Lead researcher of the Curtin University study Dr Bishal Bharadwaj also expresses concerns that as ‘rapid, unmanaged’ urbanisation of developing countries increases, further strain will be placed on services like waste management. Coupled with this is the projection that plastic usage is set to triple worldwide by 2060 – potentially creating a situation in which households in developing countries become even more reliant on plastic as a fuel source.
What can be done to help?
The latest paper is calling for action to address the scale of plastic burning within developing countries – but how could this actually work in reality?
According to CIET Director Professor Peta Ashworth, the issue of burning plastic is ineffectively addressed by governments since those who perform the activity are ‘usually concentrated in areas such as slums, which are often neglected.’
A flat-out ban may also prove fruitless. ‘A ban on plastic burning might not help if people have no other option to keep warm and cook their food,’ Ashworth continued.
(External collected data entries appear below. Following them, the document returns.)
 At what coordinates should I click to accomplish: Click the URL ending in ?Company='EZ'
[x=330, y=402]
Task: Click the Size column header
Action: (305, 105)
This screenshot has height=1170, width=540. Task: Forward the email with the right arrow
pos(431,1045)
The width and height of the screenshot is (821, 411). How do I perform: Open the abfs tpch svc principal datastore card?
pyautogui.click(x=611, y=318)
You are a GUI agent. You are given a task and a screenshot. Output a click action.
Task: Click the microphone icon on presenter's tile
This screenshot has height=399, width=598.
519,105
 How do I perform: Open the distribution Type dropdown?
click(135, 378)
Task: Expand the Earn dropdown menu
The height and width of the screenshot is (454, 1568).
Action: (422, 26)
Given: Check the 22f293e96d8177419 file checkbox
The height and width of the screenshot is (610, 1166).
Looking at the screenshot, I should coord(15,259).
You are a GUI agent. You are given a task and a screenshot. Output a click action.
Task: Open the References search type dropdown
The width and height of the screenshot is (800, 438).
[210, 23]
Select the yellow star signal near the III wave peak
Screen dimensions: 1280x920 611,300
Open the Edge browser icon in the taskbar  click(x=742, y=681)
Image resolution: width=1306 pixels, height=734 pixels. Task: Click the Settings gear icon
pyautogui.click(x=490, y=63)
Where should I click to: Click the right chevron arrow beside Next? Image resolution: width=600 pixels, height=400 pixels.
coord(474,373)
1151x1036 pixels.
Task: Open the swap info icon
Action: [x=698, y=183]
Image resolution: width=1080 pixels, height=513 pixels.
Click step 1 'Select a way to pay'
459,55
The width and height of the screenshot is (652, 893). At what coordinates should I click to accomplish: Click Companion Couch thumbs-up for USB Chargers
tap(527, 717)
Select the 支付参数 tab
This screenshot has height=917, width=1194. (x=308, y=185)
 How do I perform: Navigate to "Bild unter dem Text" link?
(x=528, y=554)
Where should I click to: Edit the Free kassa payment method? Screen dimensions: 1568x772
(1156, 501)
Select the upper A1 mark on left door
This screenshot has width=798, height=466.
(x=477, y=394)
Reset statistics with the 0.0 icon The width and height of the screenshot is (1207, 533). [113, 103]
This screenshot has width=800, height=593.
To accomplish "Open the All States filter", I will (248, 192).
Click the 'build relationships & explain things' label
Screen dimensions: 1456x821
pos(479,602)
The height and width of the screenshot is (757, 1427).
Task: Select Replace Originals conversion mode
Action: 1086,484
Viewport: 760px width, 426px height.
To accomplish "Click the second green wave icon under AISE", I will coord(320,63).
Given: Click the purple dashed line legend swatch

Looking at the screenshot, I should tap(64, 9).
Proposed solutions to help tackle plastic burning include subsidies for cleaner fuels so they are affordable for poorer households, better waste management to avoid pile-ups of plastic in slums, along with education campaigns to inform communities of the environmental dangers of burning plastic.
The paper also points out that more research into using plastic as a fuel source will allow the scale and scope of the phenomenon and its consequences to be better understood.